A windows expression operates on groups you partition by with .over()
. It is defined by an expression part like col("date").cum_count()
and a partition part defined by .over("code")
.
If you use an aggregation
the result will be broadcasted to match the size of the group.
The code looks like this:
day = ['day1','day2','day3','day4','day1','day2','day3','day1','day2']
code = ["a","a","a","a","b","b","b","c","c"]

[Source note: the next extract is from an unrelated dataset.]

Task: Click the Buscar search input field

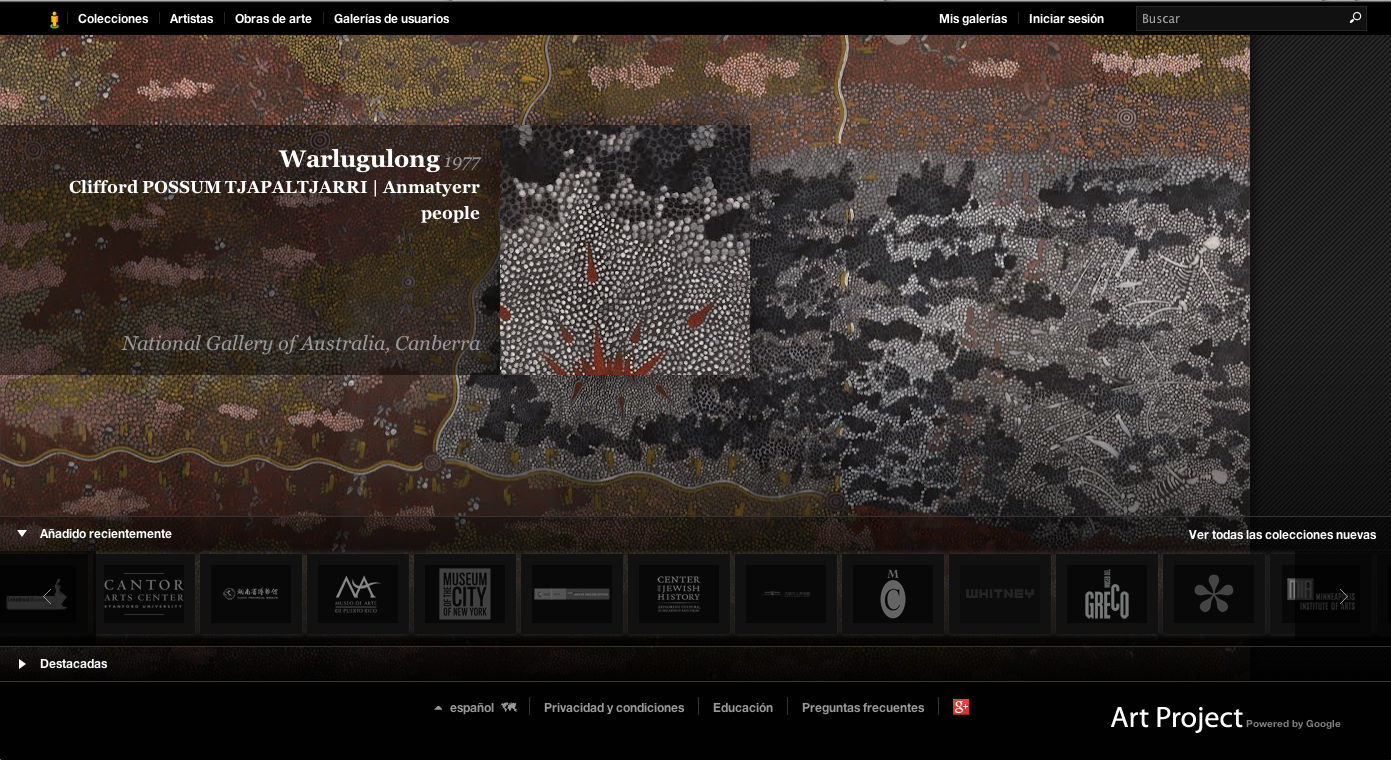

price = [1,2,3,4,5,6,7,8,9]
df = pl.DataFrame({"date":day,"code":code,"price":price})
(df.select(
pl.all(),
pl.col("date").cum_count().over("code").alias("codeindex"),
))
shape: (9, 4)
┌──────┬──────┬───────┬───────────┐
│ date ┆ code ┆ price ┆ codeindex │
│ --- ┆ --- ┆ --- ┆ --- │
│ str ┆ str ┆ i64 ┆ u32 │
╞══════╪══════╪═══════╪═══════════╡
│ day1 ┆ a ┆ 1 ┆ 1 │
│ day2 ┆ a ┆ 2 ┆ 2 │
│ day3 ┆ a ┆ 3 ┆ 3 │
│ day4 ┆ a ┆ 4 ┆ 4 │
│ day1 ┆ b ┆ 5 ┆ 1 │
│ day2 ┆ b ┆ 6 ┆ 2 │
│ day3 ┆ b ┆ 7 ┆ 3 │
│ day1 ┆ c ┆ 8 ┆ 1 │
│ day2 ┆ c ┆ 9 ┆ 2 │
└──────┴──────┴───────┴───────────┘